Mainstream Media? Really?
This usage is probably not in the dictionary because, like most mainstream publishers and mainstream media, they don't like to look at the truth of themselves in their inner core.
And yet when I Google on "Clintonistas using Stalinist tactics to silence ABC", on http://www.newswithviews.com/Kouri/jim74.htm I find that it was written by Jim Kouri. The site certainly looks like a right-wing neo-conservative historical-revisionist "Christians being persecuted"-fraud-spreading site. Hardly "mainstream".
The one on ECUSA bishops doesn't identify the author, but it's apparently concerning infighting with the Anglican and Espicopal churches.
The one on UK PM Gordon Brown is at http://www.telegraph.co.uk/...used-of-Stalinist-tactics.html and about the only information supporting the title is in the first paragraph:
quote:
Gordon Brown has been accused of a Stalinist re-writing of history after his official review of the year glossed over recent political disasters.
And it's apparently the Labour Party voicing their opposition to the PM. And it refers directly to re-writing history which was one of many things that Stalin, a paranoid, did -- all the photographic retouching needed to remove purged Party members kept the artists very busy.
Now, you've been asked this before and I haven't noticed your answer, so here it is yet again: Do you even know what "Stalinist tactics" means? Please tell us what it means.
To label how they treat contrarian viewpoints as stalinist would be to acknowledge how censorious and authoritarian they are when it comes to everyone believing what they believe to be true.
Well, that most certainly does describe the right-wing media contributors like your Jim Kouri.

Information shown —
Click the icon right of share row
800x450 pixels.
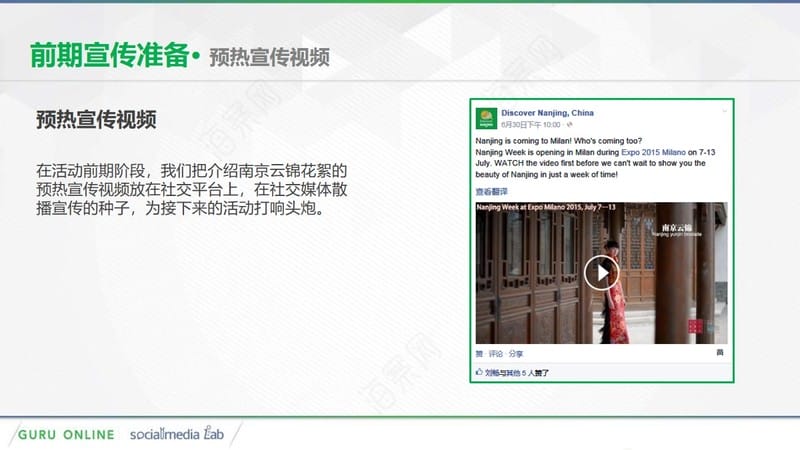click(720, 353)

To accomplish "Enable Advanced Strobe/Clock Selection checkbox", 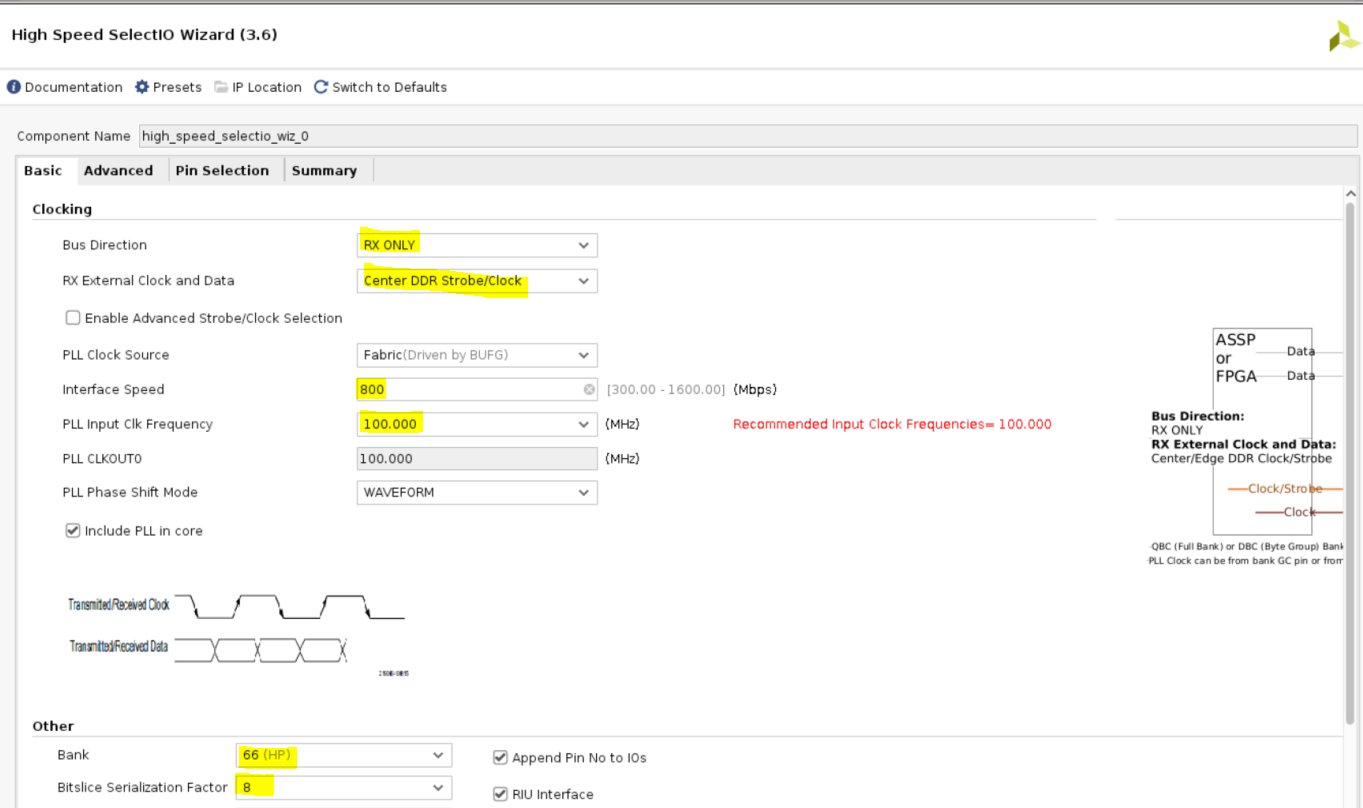I will (73, 318).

Tasks —
1: In the post on "Stalinist tactics," who accused Gordon Brown of a Stalinist rewriting of history?
2: Retype the stretch of the post on "Stalinist tactics" from "The one on UK" through "artists very busy.".

In response —
1: The Labour Party

2:
The one on UK PM Gordon Brown is at http://www.telegraph.co.uk/...used-of-Stalinist-tactics.html and about the only information supporting the title is in the first paragraph:
quote:
Gordon Brown has been accused of a Stalinist re-writing of history after his official review of the year glossed over recent political disasters.
And it's apparently the Labour Party voicing their opposition to the PM. And it refers directly to re-writing history which was one of many things that Stalin, a paranoid, did -- all the photographic retouching needed to remove purged Party members kept the artists very busy.